▶ [The problem]
Exact repetition of a range: find the line containing "Task: Click petrol" and the line containing "Given: Select the Auth Key tab" in the material below, then repeat both and all lines between them, leaving pictures out.
[Task input — start]
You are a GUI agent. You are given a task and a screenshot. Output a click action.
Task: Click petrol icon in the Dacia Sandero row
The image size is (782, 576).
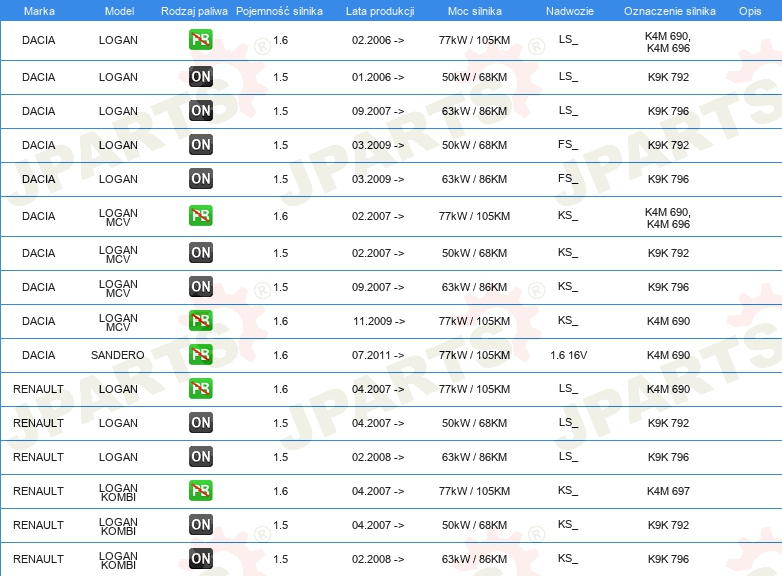click(201, 355)
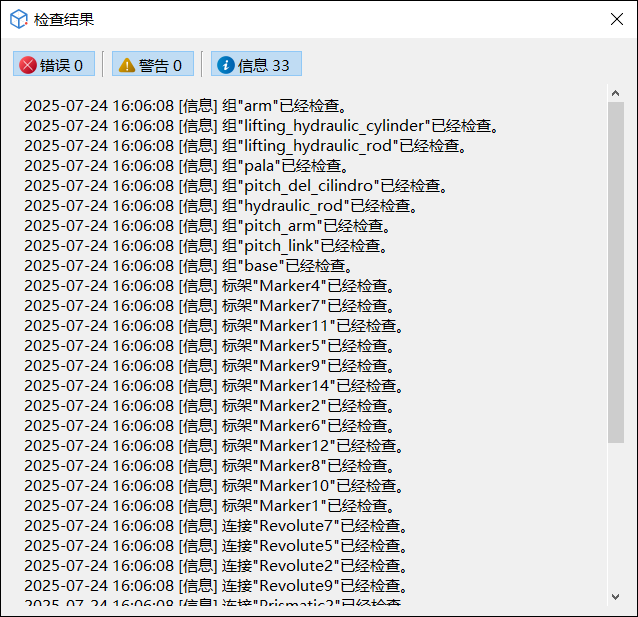Click the scrollbar up arrow
This screenshot has width=638, height=617.
615,95
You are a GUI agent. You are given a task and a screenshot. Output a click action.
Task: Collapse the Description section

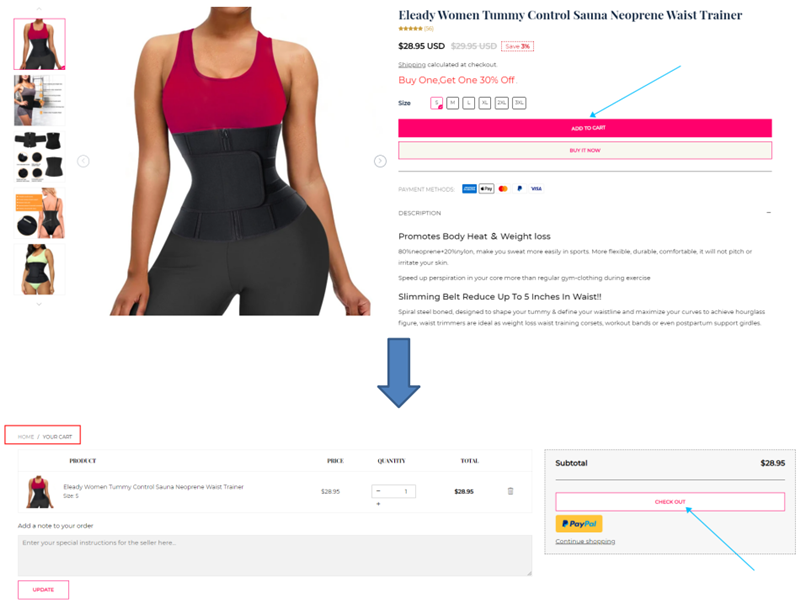[x=768, y=213]
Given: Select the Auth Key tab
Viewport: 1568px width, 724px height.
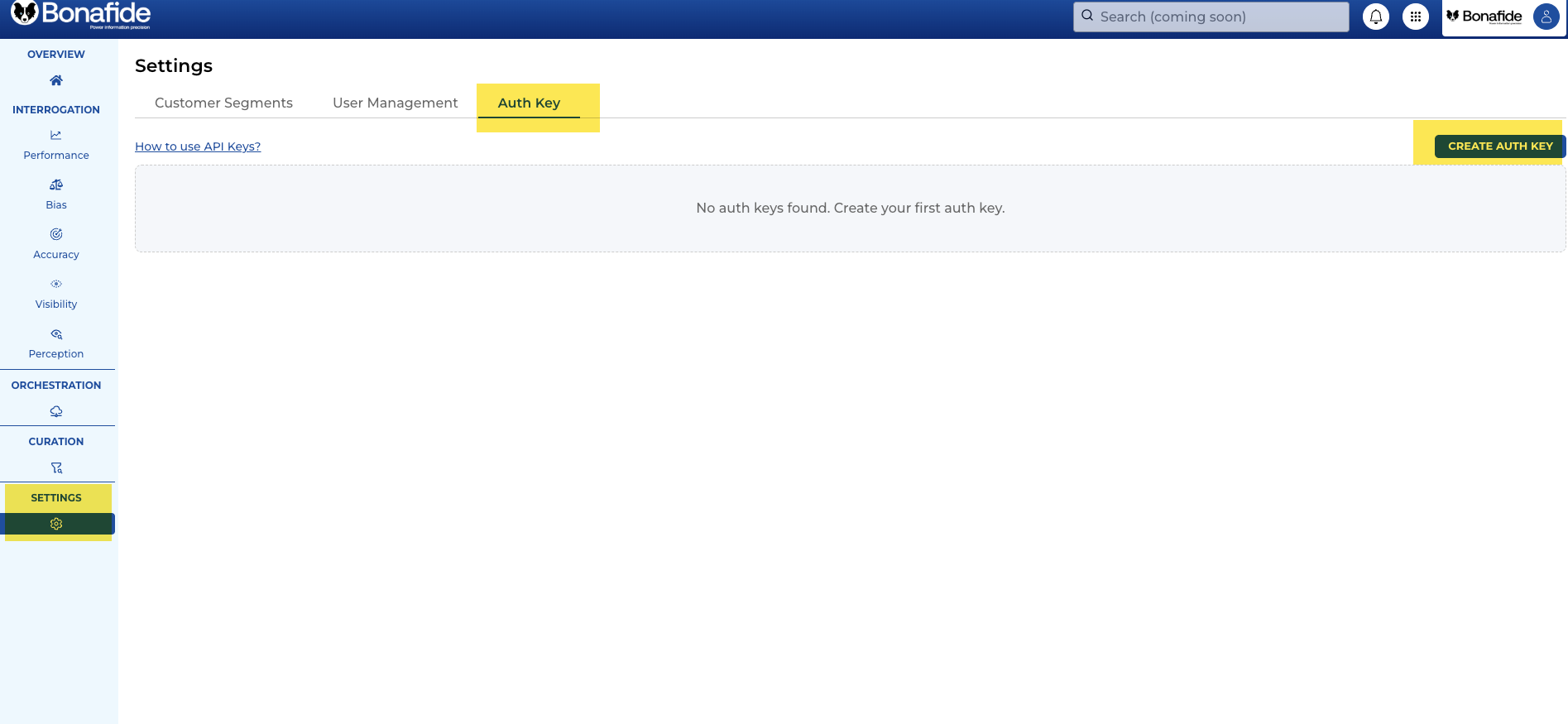Looking at the screenshot, I should tap(529, 103).
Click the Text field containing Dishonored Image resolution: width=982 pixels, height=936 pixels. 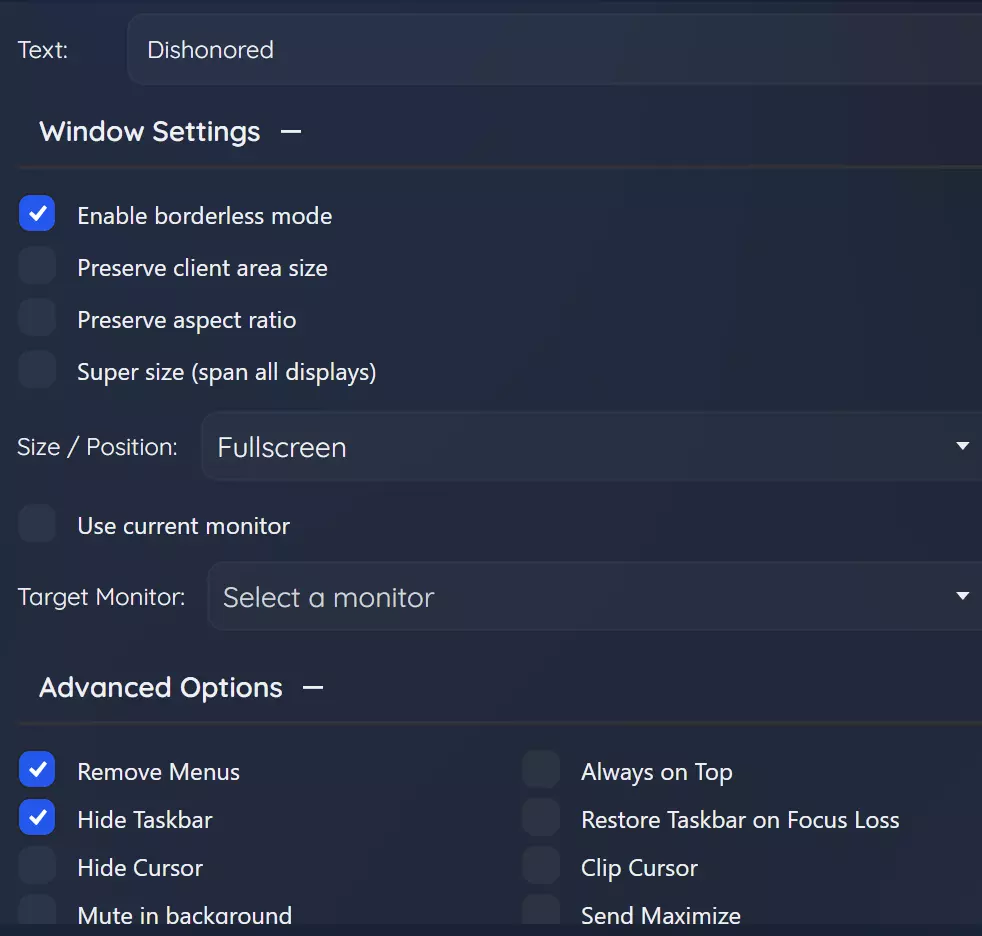[x=550, y=50]

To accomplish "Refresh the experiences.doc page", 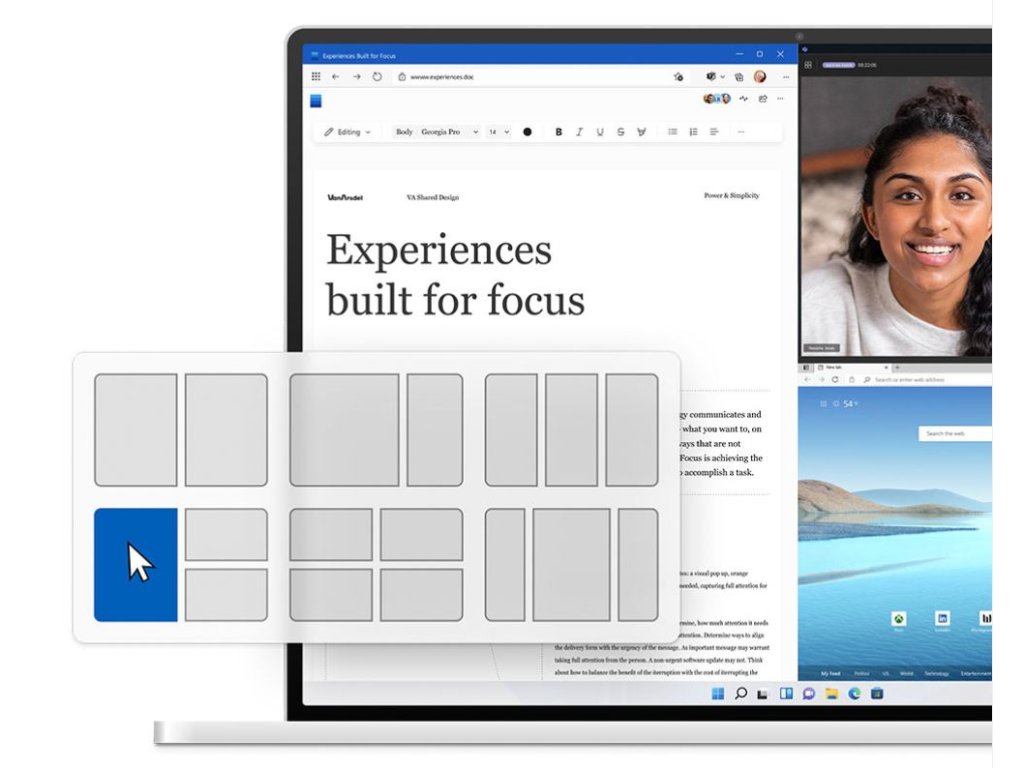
[Task input — finish]
▶ [Solution to the exercise]
Task: Click petrol icon in the Dacia Sandero row
The image size is (782, 576).
click(201, 355)
Click the scrollbar up arrow
This screenshot has width=638, height=617.
615,95
You are a GUI agent. You are given a task and a screenshot. Output a click action.
Task: Collapse the Description section

[x=768, y=213]
Given: Select the Auth Key tab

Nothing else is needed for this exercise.